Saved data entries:
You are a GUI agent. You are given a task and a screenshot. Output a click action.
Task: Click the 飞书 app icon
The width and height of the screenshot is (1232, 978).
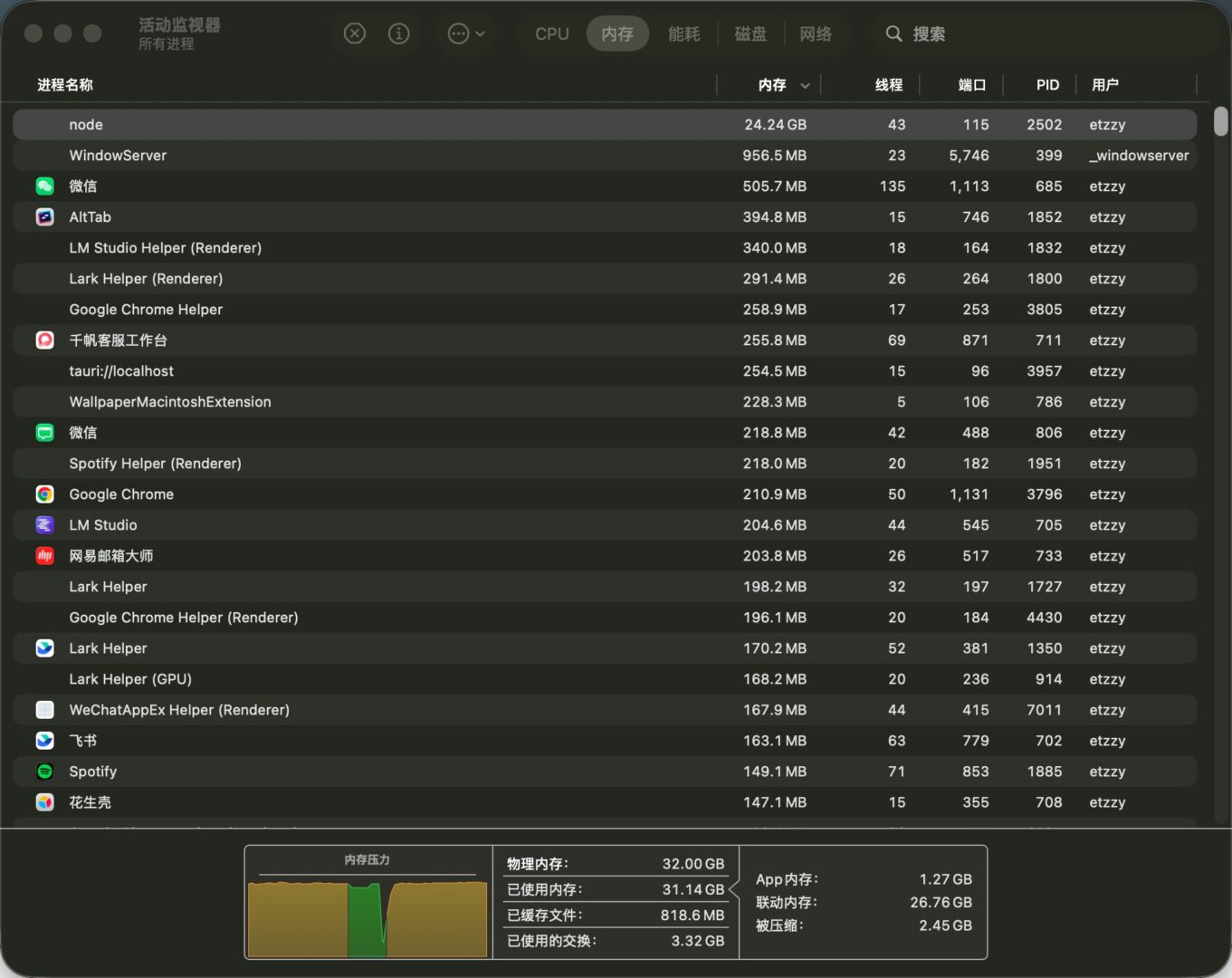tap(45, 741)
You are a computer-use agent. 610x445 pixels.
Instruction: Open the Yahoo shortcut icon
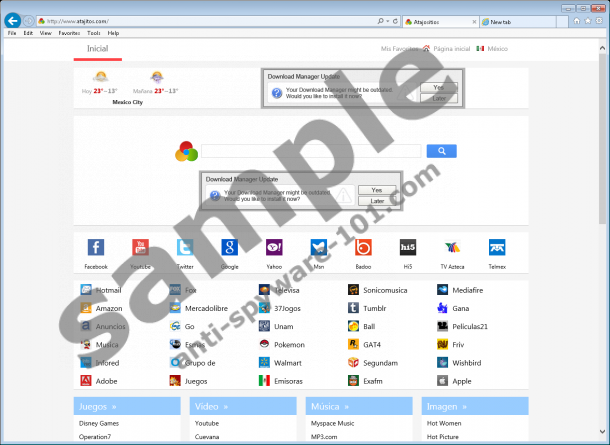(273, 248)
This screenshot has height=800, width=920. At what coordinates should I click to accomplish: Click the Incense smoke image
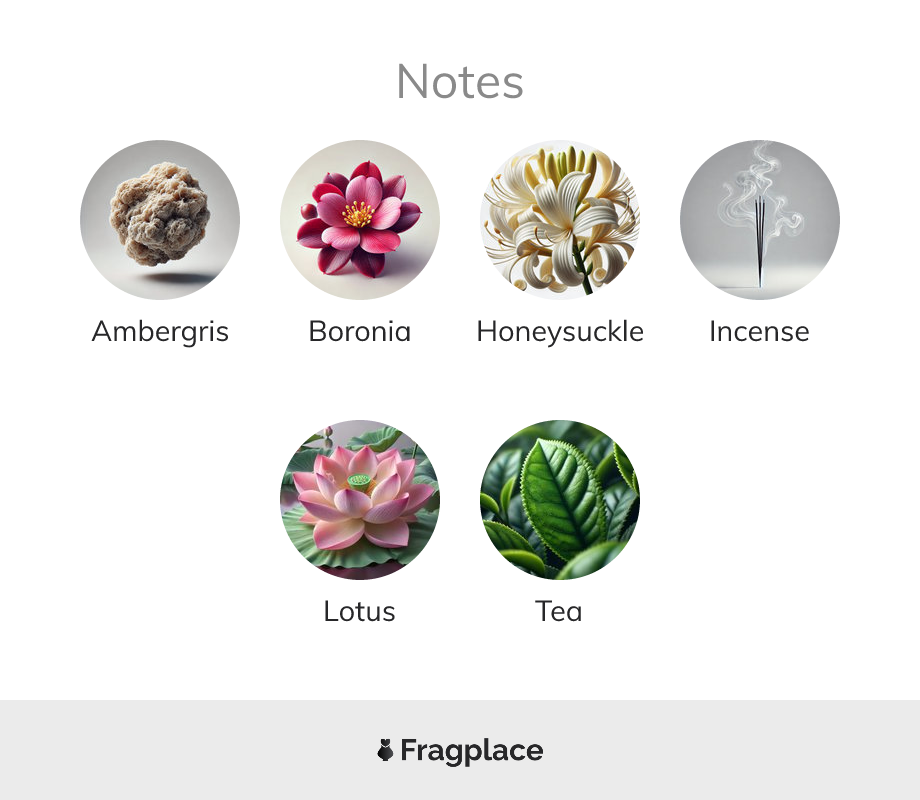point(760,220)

WORK ITEM: Look through the entries above and report each line where the string "agent" occurs.

SOLUTION BELOW:
You are a GUI agent. You are given a task and a screenshot. Output a click action.
You are a computer-use agent. 610x445 pixels.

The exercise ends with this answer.